Tournament statistics
- Matches played: 42
- Goals scored: 187 (4.45 per match)

= 2025–26 Moldovan Cup =

The 2025–26 Moldovan Cup (Cupa Moldovei) was the 35th season of the annual Moldovan football cup competition. The competition started on 3 September 2025 with the first preliminary round and concluded with the final on 23 May 2026. As the winners, Sheriff Tiraspol qualified for the first qualifying round of the 2026–27 UEFA Europa League.

==Format and schedule==
Home advantage for the preliminary rounds and the round of 16 is granted to the team from the higher league. If both teams belong to the same division, the team with a higher ranking in the current league season will play at home. The home team in the first legs of the quarter-finals, semi-finals and the final will be the team ranked higher in the current league season.

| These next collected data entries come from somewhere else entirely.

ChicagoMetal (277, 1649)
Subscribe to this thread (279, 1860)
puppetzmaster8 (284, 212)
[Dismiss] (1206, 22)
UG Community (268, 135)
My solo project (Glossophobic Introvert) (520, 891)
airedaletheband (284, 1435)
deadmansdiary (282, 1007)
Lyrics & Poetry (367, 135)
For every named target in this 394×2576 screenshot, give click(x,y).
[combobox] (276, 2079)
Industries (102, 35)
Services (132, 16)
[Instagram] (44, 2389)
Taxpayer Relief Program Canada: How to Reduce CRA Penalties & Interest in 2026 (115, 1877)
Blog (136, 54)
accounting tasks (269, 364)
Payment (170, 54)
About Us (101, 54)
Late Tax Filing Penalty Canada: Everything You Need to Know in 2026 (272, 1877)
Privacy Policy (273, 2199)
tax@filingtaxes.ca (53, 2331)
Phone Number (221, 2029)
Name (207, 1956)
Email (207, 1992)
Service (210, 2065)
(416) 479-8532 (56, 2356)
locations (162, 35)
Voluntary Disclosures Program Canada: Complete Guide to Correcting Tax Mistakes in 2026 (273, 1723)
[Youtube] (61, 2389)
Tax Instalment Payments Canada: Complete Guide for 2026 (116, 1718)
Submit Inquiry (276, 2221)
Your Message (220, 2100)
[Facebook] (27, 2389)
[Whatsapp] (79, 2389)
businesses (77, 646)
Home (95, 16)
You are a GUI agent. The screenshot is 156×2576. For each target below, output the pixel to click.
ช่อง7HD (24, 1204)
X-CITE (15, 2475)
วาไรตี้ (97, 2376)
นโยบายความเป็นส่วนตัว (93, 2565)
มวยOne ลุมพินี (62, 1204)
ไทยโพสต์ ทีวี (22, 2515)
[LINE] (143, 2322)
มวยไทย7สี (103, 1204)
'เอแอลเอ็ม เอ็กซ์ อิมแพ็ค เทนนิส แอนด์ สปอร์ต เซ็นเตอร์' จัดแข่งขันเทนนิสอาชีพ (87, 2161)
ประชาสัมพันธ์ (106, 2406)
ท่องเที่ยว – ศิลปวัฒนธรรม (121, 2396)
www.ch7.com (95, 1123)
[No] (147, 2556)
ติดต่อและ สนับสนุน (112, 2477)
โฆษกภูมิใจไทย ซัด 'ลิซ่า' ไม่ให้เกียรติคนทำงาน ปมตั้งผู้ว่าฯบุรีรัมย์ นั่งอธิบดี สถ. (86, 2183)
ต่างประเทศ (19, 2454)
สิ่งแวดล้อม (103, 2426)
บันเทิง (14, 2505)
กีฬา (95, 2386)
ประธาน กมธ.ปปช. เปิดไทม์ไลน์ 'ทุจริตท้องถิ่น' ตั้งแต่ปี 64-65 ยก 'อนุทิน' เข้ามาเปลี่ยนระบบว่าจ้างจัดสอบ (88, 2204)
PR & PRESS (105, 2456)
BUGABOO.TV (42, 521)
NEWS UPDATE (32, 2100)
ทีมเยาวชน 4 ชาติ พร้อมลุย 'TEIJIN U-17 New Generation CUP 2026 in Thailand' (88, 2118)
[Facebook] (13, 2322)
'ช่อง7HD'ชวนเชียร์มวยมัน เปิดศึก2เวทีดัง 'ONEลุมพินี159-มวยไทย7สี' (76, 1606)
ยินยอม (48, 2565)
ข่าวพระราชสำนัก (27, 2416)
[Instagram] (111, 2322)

| Round | Draw date | Match dates | Fixtures | Clubs |
| First preliminary round | 26 August 2025 | 3 September 2025 | 7 | 37 → 30 |
| Second preliminary round | 17 September 2025 | 6 | 30 → 24 |
| Third preliminary round | 23 September 2025 | 30 September 2025, 1 October 2025 | 8 | 24 → 16 |
| Round of 16 | 7 October 2025 | 28–29 October 2025 | 8 | 16 → 8 |
| Quarter-finals | 3–4 March 2026 (1st leg) 21–22 April 2026 (2nd leg) | 8 | 8 → 4 |
| Semi-finals | 6 May 2026 (1st leg) 13 May 2026 (2nd leg) | 4 | 4 → 2 |
| Final | 23 May 2026 | 1 | 2 → 1 |

==Participating clubs==
The following teams entered the competition:

| Liga the 8 teams of the 2025–26 season | Liga 1 the 10 teams of the 2025–26 season | Liga 2 the 19 teams of the 2025–26 season |
| Sheriff Tiraspol ^{title holder}; Milsami Orhei ^{runner-up}; Zimbru Chișinău; Petrocub Hîncești; Bălți; Spartanii Sportul; Dacia Buiucani; Politehnica UTM; | Victoria Chișinău; Fălești; Stăuceni; Florești; Iskra Rîbnița; FCM Ungheni; Univer Comrat; Olimp Comrat; Real Sireți; Oguz Comrat; | Speranța Drochia; Vulturii Cutezători; EFA Visoca; Chișinău; Steaua Nordului; Atletic Strășeni; Locomotiva Ocnița; Socol Copceac; Edineț; Constructorul Leova; Atletico Bălți; Maiak Chirsova; Țarigrad; Real Succes; Grănicerul Glodeni; Congaz; Olimpia Bălți; CMF Cahul; Național Ialoveni; |

==First preliminary round==
14 clubs from the Liga 2 entered this round and the other 5 clubs (selected via a draw) received a bye.

==Second preliminary round==
12 clubs from the Liga 2 entered this round.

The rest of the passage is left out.